(Data excerpts)

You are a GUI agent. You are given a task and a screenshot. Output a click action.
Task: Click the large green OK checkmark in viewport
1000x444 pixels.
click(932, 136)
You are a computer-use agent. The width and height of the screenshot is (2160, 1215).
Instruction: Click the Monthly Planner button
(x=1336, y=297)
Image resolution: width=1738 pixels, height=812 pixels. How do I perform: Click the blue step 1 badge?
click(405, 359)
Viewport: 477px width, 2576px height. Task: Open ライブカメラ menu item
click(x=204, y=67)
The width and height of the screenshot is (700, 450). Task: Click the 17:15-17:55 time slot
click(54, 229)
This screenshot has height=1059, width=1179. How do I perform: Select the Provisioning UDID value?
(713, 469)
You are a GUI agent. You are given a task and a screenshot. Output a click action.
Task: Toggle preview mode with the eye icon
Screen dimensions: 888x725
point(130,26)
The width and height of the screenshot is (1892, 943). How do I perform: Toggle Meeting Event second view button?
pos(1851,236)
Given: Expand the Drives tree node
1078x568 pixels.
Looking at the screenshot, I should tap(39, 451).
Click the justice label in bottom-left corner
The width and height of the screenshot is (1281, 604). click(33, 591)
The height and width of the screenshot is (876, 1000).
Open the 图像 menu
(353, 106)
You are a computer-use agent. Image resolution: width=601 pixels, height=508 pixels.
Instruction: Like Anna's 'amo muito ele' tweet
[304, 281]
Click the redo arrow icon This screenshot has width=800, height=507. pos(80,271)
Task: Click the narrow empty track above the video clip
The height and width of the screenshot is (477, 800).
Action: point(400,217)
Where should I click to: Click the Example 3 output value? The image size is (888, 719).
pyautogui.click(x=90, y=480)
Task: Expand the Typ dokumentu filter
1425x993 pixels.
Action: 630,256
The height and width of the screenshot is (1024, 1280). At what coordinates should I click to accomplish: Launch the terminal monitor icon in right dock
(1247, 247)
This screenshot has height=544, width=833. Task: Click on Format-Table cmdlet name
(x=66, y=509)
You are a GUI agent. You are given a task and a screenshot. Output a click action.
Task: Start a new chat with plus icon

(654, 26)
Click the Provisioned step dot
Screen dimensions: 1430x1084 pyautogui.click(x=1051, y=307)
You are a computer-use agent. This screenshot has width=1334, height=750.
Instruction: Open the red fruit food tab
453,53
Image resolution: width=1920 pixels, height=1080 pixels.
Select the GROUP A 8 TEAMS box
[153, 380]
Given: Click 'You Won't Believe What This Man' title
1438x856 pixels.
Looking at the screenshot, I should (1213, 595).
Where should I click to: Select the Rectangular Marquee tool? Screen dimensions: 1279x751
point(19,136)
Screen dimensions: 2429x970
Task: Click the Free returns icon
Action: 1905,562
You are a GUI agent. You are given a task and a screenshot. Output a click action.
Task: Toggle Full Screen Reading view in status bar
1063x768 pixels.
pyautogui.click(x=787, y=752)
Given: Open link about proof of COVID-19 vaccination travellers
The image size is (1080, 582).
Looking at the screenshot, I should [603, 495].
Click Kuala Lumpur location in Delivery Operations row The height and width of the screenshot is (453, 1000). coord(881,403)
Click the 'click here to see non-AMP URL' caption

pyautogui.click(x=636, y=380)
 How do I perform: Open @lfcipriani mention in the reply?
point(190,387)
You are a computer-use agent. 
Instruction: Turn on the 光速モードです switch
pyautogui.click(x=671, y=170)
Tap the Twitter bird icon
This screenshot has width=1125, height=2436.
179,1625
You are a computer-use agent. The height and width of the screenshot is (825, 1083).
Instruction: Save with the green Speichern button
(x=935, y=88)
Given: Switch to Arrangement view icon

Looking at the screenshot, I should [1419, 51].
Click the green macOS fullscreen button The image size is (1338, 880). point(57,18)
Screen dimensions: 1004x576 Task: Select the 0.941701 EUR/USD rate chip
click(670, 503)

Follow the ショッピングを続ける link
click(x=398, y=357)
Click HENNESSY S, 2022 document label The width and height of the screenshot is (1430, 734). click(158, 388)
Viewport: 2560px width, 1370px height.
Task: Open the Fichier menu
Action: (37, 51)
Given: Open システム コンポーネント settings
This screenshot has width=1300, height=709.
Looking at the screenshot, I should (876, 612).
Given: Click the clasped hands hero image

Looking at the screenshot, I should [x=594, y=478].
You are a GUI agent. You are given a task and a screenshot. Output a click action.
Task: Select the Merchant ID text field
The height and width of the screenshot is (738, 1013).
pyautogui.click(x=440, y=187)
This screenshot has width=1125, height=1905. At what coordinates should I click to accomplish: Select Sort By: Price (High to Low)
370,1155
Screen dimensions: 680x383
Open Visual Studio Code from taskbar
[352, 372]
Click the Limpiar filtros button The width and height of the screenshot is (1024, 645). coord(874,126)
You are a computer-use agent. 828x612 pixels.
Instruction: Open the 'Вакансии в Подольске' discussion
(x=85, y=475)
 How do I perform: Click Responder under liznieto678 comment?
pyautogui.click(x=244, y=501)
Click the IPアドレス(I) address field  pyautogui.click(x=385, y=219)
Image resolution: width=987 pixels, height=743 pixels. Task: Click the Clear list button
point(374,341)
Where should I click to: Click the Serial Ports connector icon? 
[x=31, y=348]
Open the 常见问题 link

(End Data excerpts)

When you reach the line holding "Instruction: Turn on the 光速モードです switch" in the records above, begin reproducing exactly, stop after the line holding "You are a computer-use agent. 828x612 pixels.", and output nothing else.

Instruction: Turn on the 光速モードです switch
pyautogui.click(x=671, y=170)
Tap the Twitter bird icon
This screenshot has width=1125, height=2436.
179,1625
You are a computer-use agent. The height and width of the screenshot is (825, 1083).
Instruction: Save with the green Speichern button
(x=935, y=88)
Given: Switch to Arrangement view icon

Looking at the screenshot, I should [1419, 51].
Click the green macOS fullscreen button The image size is (1338, 880). point(57,18)
Screen dimensions: 1004x576 Task: Select the 0.941701 EUR/USD rate chip
click(670, 503)

Follow the ショッピングを続ける link
click(x=398, y=357)
Click HENNESSY S, 2022 document label The width and height of the screenshot is (1430, 734). click(158, 388)
Viewport: 2560px width, 1370px height.
Task: Open the Fichier menu
Action: (37, 51)
Given: Open システム コンポーネント settings
This screenshot has width=1300, height=709.
Looking at the screenshot, I should (876, 612).
Given: Click the clasped hands hero image

Looking at the screenshot, I should [x=594, y=478].
You are a GUI agent. You are given a task and a screenshot. Output a click action.
Task: Select the Merchant ID text field
The height and width of the screenshot is (738, 1013).
pyautogui.click(x=440, y=187)
This screenshot has width=1125, height=1905. At what coordinates should I click to accomplish: Select Sort By: Price (High to Low)
370,1155
Screen dimensions: 680x383
Open Visual Studio Code from taskbar
[352, 372]
Click the Limpiar filtros button The width and height of the screenshot is (1024, 645). coord(874,126)
You are a computer-use agent. 828x612 pixels.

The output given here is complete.